The GPU should still be good for 1440p, but if you were to upgrade to a newer GPU you may find your 'office-spec' PSU will restrict what you can fit.

I'd also suggest that if they games are installed on the HDD, then you might be bottlenecking their asset loading due to it's very low speed...as most games now recommend being installed to an SSD (a fast m.2 NVMe one, rather than a 'slow' SATA one).
Just found on some of the most recent games, I am having to drop to low/medium settings to get anywhere close to 144fps, even then its a struggle. OR the games I am playing just aren't optimized.

So getting a m.2 could be an easy upgrade potentially to make things load much quicker ? I install all my games on my SSD and manage it quite well with uninstalling games I no longer play etc. Would this be a noticeable difference from using a SSD ? Would it then be ideal to install my OS on the SSd or on the M.2 If I was to get a 2tb one or something ?
 

TonyCarter

VALUED CONTRIBUTOR
You really want your games on a second SSD - and preferably a gen4/PCIe4 one at that (that motherboard will support them).

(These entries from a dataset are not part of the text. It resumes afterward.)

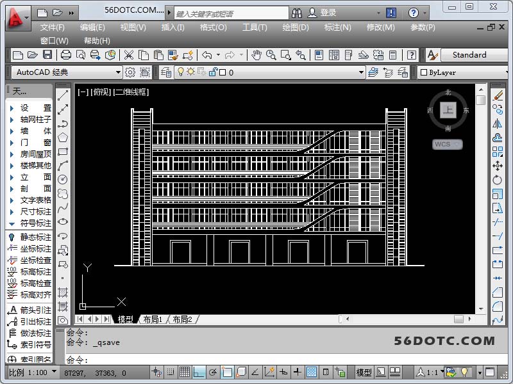Image resolution: width=513 pixels, height=384 pixels.
Task: Switch to the 布局1 layout tab
Action: (x=153, y=319)
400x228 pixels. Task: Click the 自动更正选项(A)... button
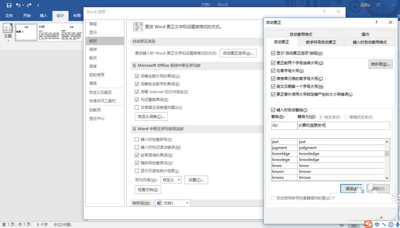pos(238,53)
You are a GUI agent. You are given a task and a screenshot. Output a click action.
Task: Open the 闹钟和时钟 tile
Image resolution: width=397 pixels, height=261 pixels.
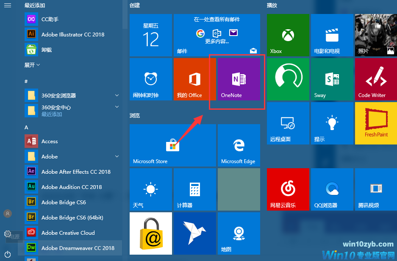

Having them on the second drives means the game is not competing for the same single SSD resources with the rest of the system (all those background tasks are running on the OS drive, remember).

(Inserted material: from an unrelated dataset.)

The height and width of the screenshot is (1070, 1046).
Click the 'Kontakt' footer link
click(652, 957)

The difference can be huge. For example:
  • HDD = up to 150MB/s
  • SATA SSD = up to 550MB/s
  • gen3 m.2 SSD = up to 3500MB/s
  • gen4 m.2 SSD = up to 7000MB/s
In your situation I'd buy a fast gen4 512GB m.2 SSD for Windows/Apps/Launchers...fast = Crucial P3 Plus (£50), faster = Solidigm P44 Pro (£60), fastest = Crucial T500 (£65)...and a slightly slower 1-2TB Solidigm P41 Plus (£60-£110).
 

Tyler1999

Bronze Level Poster
You really want your games on a second SSD - and preferably a gen4/PCIe4 one at that (that motherboard will support them).

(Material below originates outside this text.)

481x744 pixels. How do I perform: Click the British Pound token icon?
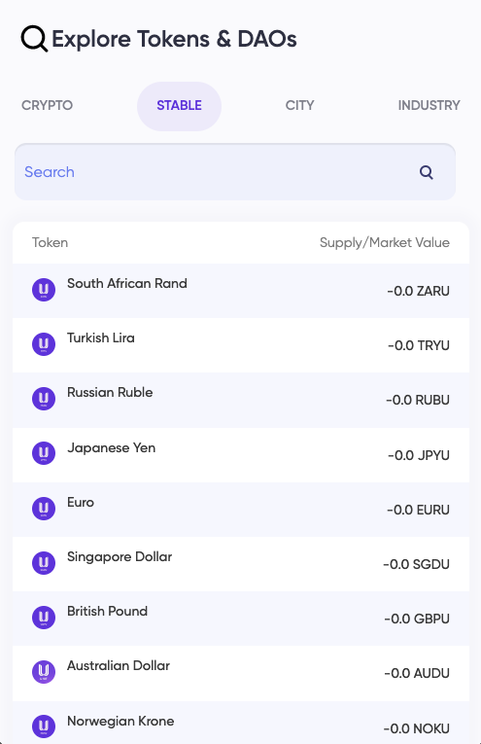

Having them on the second drives means the game is not competing for the same single SSD resources with the rest of the system (all those background tasks are running on the OS drive, remember).

The difference can be huge. For example:
  • HDD = up to 150MB/s
  • SATA SSD = up to 550MB/s
  • gen3 m.2 SSD = up to 3500MB/s
  • gen4 m.2 SSD = up to 7000MB/s
In your situation I'd buy a fast gen4 512GB m.2 SSD for Windows/Apps/Launchers...fast = Crucial P3 Plus (£50), faster = Solidigm P44 Pro (£60), fastest = Crucial T500 (£65)...and a slightly slower 1-2TB Solidigm P41 Plus (£60-£110).

Okay yeah that makes sense as my OS is installed on my SSD along with my games. My HDD is not being used for anything really.

So your saying something like 'Crucial T500 500GB SSD PCIe Gen4 NVMe M.2 Internal Gaming SSD, Up to 7200MB/s' for my OS.

The a 2nd one, could I get the 'Crucial P3 Plus SSD 2TB M.2 NVMe PCIe Gen4 Internal SSD, Up to 5000MB/s' ?

Does my motherboard have two M.2 slots ? Would I then remove the SATA SSD completely ?
 

TonyCarter

VALUED CONTRIBUTOR
Yes that's correct.

You can leave the SATA SSD and HDD in there if you wish (and use them as backup or storage drives), as there are plenty of ports in that motherboard:
  • 2 x PCIe 4.0x4 m.2 sockets
  • 8 SATA connections
2024-07-29_15-04-25.jpeg
 

Tyler1999

Bronze Level Poster
Yes that's correct.

You can leave the SATA SSD and HDD in there if you wish (and use them as backup or storage drives), as there are plenty of ports in that motherboard:
  • 2 x PCIe 4.0x4 m.2 sockets
  • 8 SATA connections
View attachment 41679
Okay perfect thanks.

This may be my first upgrade then to hopefully speed up my PC slightly.